## Begin Input

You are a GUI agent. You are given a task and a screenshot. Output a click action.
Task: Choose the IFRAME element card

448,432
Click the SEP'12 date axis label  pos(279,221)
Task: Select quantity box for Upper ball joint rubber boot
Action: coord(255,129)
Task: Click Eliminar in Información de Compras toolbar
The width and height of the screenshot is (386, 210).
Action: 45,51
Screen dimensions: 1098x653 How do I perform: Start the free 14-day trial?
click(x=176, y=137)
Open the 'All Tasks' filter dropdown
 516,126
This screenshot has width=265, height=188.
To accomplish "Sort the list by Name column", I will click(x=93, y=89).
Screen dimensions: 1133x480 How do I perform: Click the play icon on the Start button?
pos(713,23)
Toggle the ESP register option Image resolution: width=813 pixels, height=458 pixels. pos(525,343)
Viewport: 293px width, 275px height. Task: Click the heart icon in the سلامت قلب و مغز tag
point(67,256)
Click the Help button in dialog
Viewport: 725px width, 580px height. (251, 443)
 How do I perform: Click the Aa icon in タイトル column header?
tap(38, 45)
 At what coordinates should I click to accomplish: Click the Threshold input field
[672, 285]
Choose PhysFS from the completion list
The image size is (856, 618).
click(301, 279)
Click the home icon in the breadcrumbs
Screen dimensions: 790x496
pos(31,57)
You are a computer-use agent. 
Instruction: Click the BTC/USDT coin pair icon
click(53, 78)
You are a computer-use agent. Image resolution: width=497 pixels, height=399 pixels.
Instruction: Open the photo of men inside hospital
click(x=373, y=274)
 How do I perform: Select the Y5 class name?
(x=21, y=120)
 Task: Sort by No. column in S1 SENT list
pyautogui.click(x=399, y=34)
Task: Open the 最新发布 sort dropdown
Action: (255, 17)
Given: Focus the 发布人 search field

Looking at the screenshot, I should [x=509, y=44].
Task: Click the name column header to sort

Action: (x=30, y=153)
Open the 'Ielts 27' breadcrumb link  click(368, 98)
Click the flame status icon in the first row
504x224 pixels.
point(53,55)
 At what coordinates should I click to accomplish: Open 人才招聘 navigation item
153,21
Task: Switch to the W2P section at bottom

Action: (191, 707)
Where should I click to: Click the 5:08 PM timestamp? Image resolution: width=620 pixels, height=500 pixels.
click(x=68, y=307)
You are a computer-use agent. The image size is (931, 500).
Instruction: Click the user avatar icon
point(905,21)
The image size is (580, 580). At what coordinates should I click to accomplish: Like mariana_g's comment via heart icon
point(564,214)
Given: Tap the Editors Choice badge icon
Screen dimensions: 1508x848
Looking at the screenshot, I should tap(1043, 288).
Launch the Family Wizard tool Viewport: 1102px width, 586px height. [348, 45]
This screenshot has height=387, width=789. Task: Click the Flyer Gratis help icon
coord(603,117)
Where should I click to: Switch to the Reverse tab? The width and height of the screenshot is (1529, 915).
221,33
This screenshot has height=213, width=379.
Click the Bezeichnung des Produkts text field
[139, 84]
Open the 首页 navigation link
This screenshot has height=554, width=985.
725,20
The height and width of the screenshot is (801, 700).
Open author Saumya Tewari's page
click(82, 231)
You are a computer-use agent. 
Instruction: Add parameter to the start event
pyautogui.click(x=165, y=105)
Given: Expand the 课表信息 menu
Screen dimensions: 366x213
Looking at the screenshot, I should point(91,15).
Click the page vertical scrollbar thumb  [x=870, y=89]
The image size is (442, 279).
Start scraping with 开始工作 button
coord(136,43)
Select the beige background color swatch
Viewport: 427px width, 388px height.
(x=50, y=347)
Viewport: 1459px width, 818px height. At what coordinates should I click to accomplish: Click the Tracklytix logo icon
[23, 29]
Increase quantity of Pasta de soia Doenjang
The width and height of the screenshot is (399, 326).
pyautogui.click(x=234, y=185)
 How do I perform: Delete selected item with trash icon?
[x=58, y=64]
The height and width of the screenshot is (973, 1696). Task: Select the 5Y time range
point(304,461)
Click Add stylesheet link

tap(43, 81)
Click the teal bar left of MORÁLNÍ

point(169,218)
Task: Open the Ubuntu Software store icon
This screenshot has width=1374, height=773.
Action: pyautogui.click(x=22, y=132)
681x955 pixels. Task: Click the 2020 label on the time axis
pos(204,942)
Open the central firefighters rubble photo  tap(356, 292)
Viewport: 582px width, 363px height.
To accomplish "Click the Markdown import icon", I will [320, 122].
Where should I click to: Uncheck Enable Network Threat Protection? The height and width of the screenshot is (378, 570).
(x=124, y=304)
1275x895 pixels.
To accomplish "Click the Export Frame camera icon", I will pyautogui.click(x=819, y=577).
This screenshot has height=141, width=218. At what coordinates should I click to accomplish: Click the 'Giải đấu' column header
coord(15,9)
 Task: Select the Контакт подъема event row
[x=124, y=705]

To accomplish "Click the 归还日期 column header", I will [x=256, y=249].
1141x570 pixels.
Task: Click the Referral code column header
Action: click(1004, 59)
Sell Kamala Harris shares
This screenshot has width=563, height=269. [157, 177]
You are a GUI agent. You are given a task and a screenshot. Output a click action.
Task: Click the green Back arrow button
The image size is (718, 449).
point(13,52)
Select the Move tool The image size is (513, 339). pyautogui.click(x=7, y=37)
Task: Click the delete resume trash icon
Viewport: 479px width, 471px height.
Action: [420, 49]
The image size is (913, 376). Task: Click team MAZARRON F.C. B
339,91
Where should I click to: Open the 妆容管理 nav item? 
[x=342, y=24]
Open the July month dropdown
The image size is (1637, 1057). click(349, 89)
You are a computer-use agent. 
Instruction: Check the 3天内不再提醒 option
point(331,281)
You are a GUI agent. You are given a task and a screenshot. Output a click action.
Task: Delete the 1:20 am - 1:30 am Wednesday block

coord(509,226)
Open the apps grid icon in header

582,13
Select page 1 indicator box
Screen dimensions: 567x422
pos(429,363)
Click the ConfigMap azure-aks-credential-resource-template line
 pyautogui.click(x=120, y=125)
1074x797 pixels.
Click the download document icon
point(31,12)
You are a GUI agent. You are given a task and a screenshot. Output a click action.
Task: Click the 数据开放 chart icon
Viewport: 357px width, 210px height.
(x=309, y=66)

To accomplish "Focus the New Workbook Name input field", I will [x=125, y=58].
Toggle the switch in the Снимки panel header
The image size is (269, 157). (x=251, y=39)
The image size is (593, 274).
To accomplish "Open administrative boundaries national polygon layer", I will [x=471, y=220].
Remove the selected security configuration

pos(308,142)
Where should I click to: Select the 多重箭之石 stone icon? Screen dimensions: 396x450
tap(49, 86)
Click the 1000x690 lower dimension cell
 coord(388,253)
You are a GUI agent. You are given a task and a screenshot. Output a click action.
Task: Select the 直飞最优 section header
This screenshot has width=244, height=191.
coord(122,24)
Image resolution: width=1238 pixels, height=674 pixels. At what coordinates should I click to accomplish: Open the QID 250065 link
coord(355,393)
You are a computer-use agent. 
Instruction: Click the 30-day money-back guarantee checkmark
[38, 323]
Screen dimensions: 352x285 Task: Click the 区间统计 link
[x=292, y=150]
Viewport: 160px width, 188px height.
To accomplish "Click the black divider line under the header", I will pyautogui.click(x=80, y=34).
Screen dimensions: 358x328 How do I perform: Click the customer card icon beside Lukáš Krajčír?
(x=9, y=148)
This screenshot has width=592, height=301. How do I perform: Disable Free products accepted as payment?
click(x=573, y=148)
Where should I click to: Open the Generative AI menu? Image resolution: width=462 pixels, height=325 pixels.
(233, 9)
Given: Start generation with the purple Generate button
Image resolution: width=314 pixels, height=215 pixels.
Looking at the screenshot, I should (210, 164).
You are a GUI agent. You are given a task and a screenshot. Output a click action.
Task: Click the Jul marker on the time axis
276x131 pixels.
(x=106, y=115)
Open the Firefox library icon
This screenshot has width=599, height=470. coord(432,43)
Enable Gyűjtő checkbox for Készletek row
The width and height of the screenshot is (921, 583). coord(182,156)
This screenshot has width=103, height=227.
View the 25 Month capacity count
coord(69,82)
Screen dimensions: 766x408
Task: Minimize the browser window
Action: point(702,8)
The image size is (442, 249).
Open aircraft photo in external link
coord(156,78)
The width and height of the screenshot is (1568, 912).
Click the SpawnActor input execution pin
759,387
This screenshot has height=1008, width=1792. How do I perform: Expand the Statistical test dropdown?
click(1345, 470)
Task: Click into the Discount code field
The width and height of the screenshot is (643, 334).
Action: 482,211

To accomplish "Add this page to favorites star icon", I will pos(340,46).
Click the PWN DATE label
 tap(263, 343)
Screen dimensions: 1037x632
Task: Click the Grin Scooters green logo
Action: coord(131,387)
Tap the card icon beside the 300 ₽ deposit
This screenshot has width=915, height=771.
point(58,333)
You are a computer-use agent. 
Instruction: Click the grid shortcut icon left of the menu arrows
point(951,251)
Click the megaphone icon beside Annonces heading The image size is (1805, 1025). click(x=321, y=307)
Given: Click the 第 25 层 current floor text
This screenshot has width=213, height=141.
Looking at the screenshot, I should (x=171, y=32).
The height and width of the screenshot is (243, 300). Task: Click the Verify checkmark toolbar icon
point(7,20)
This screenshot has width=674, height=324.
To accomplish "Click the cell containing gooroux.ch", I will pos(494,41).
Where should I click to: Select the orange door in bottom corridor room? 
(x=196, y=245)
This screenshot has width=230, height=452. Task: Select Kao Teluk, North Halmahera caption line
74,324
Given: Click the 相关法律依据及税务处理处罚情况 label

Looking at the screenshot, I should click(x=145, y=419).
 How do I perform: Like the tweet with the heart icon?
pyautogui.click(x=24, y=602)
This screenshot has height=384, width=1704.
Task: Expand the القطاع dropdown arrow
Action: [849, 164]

## End Input

### Short task:
Copy out the part of the records above that opens with the line containing "Click Add stylesheet link" and closes with the line containing "Select the Move", keeping every line as it appears.

### In response:
Click Add stylesheet link

tap(43, 81)
Click the teal bar left of MORÁLNÍ

point(169,218)
Task: Open the Ubuntu Software store icon
This screenshot has width=1374, height=773.
Action: pyautogui.click(x=22, y=132)
681x955 pixels. Task: Click the 2020 label on the time axis
pos(204,942)
Open the central firefighters rubble photo  tap(356, 292)
Viewport: 582px width, 363px height.
To accomplish "Click the Markdown import icon", I will [320, 122].
Where should I click to: Uncheck Enable Network Threat Protection? The height and width of the screenshot is (378, 570).
(x=124, y=304)
1275x895 pixels.
To accomplish "Click the Export Frame camera icon", I will pyautogui.click(x=819, y=577).
This screenshot has height=141, width=218. At what coordinates should I click to accomplish: Click the 'Giải đấu' column header
coord(15,9)
 Task: Select the Контакт подъема event row
[x=124, y=705]

To accomplish "Click the 归还日期 column header", I will [x=256, y=249].
1141x570 pixels.
Task: Click the Referral code column header
Action: click(1004, 59)
Sell Kamala Harris shares
This screenshot has width=563, height=269. [157, 177]
You are a GUI agent. You are given a task and a screenshot. Output a click action.
Task: Click the green Back arrow button
The image size is (718, 449).
point(13,52)
Select the Move tool The image size is (513, 339). pyautogui.click(x=7, y=37)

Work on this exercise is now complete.